Watermelon Mojito Pops

It’s hard to justify buying a giant watermelon every week when our kitchen is overflowing with tropical fruit from our own backyard, but I don’t care. I crave watermelon. We devour it by the bowlful, ice-cold from the fridge. I chase after the best one of the year. This summer it’s luck of the draw since I do curbside pickup for groceries. Last week’s watermelon was amazing; this week’s is so-so. If I’m picking my own, I think the most reliable way to judge them is by looking at the “field spot,” the place where it was resting on the ground as it grew. The more yellow it is, the better. Do you prefer thumping them? Tell me your tricks in the comments below.I’ve been saving a bit of each watermelon for popsicles. They’re a balm in the late afternoon heat of these long summer days. Sweet, refreshing, and nostalgic. The only thing that could make them better is to make them double as your favorite porch cocktail. No one needs an excuse to spike anything these days. Go for it. Add a little booze (not too much or they won’t freeze), and enjoy an adult beverage in popsicle form. Buy the kids some of those rainbow colored tube pops so there’s no confusion.I’m pretty sure I had a mojito popsicle in the Azores. I couldn’t decipher the Portuguese label, but it tasted like rum and there were little bits of whole lime and mint throughout. It was delightful. I’ve searched for these online and I’ve never seen anything like them again. Maybe it was a dream.Here is my best rendition of that dreamy pop. It has those little bits of whole lime, some mint leaves, and watermelon for an added layer of fruity refreshment. I start with a lime simple syrup, so all those bits of lime are actually candied. Then I blend watermelon, fresh lime juice, and white rum. Strain the simple syrup into that mix, then pour into your pop mold (I use this one, but here are some DIY). Tuck in bits of lime and mint leaves using a skewer, so you get just the right amount, equally spaced around each popsicle. Freeze them. To release, I find the best method is to warm the outside of an individual pop with your hands, then carefully lift out that pop. Warm water melts them all at once too quickly, and room temperature often does the same.

Enjoy a moment of zen.



Watermelon Mojito Popsicles

1/2 cup sugar

1/2 cup water

1-2 tablespoons pieces of whole lime (ideally key lime)
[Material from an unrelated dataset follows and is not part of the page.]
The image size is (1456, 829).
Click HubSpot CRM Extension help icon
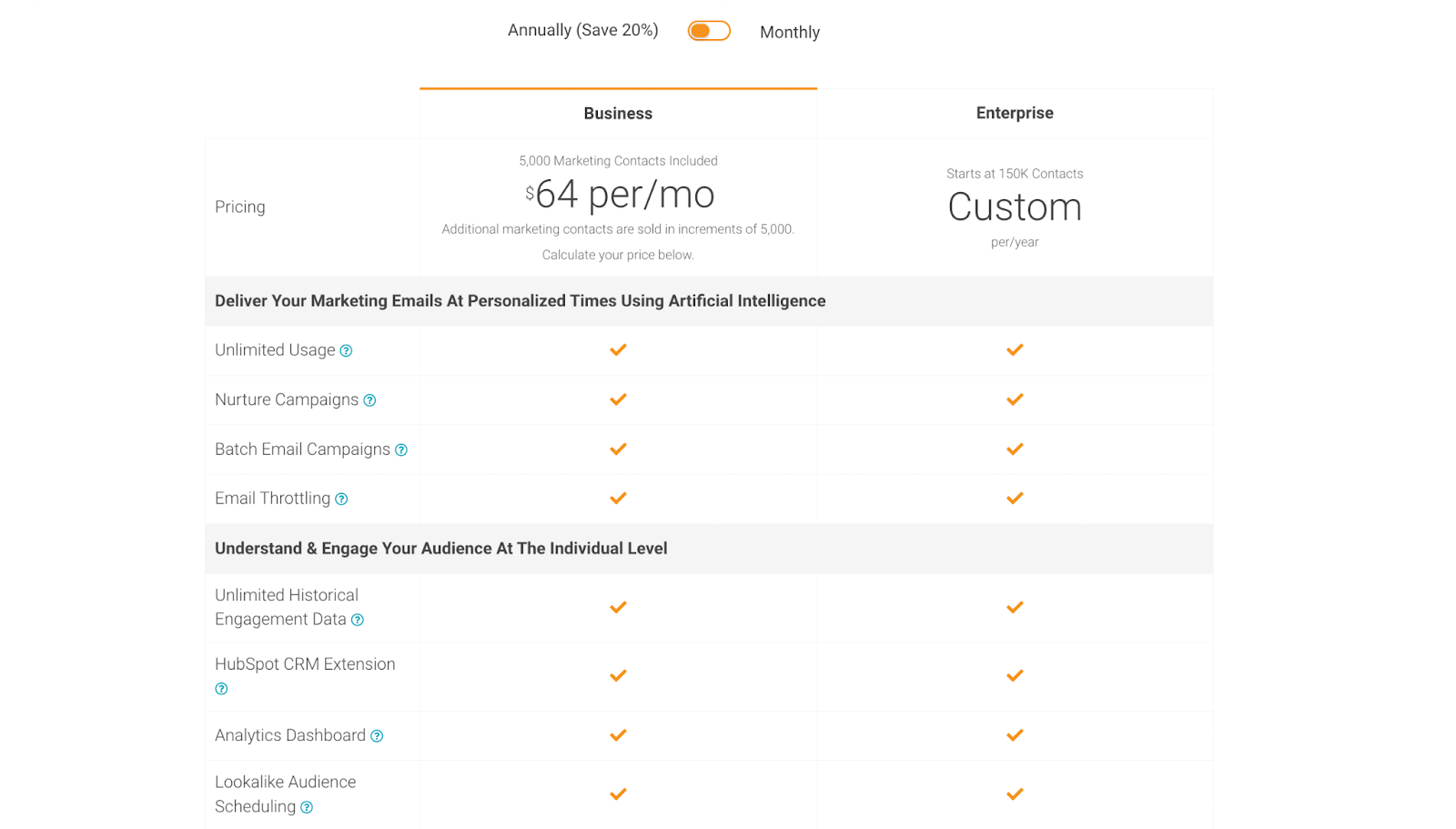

2 1/2 cups watermelon chunks

1/4 cup white rum

juice of 1 (key) lime

handful of mint leaves


In a small pot, bring the water, sugar, and lime pieces to a boil over high heat, then reduce to a simmer for about 5 minutes. Pour into a measuring cup and allow to cool completely. 

Strain the simple syrup into the jar of a blender and reserve the lime pieces for later. Add the watermelon chunks, rum, and lime juice. Blend until smooth.

Pour into popsicle molds. Tuck in the reserved lime pieces and mint leaves using a skewer, however much you’d like. 

Freeze for at least 6 hours.


Photographing them on a hot summer day, not so zen.

7 Comments Watermelon Mojito Pops

  1. Nicole Coudal July 21, 2020 at 2:02 pm

    I’m with you – I can’t seem to get enough watermelon these days. Even the so-so ones are still good. These pops look SO refreshing and I’ll definitely be making them as soon as I get a mold 🙂

    1. suwanneerose July 21, 2020 at 8:18 pm

      Oh, you’re definitely going to have some fun with a popsicle mold!

  2. Pat Deas July 21, 2020 at 4:48 pm

    Those look scrumptious and cool to eat in more ways than one! Just the thing to cool off with in this Florida heat? You must have been a food stylist in another life because your use of color is beyond beautiful.

    1. suwanneerose July 21, 2020 at 8:20 pm

      Thank you, Pat! The watermelon color combination is my favorite. You’ll see it repeated on here many times over.

  3. Evangelia July 22, 2020 at 3:39 pm

    So refreshing and what a wonderful tasty pop during these hot summer days. Love the mint makes it so pretty and adds a nice flavor.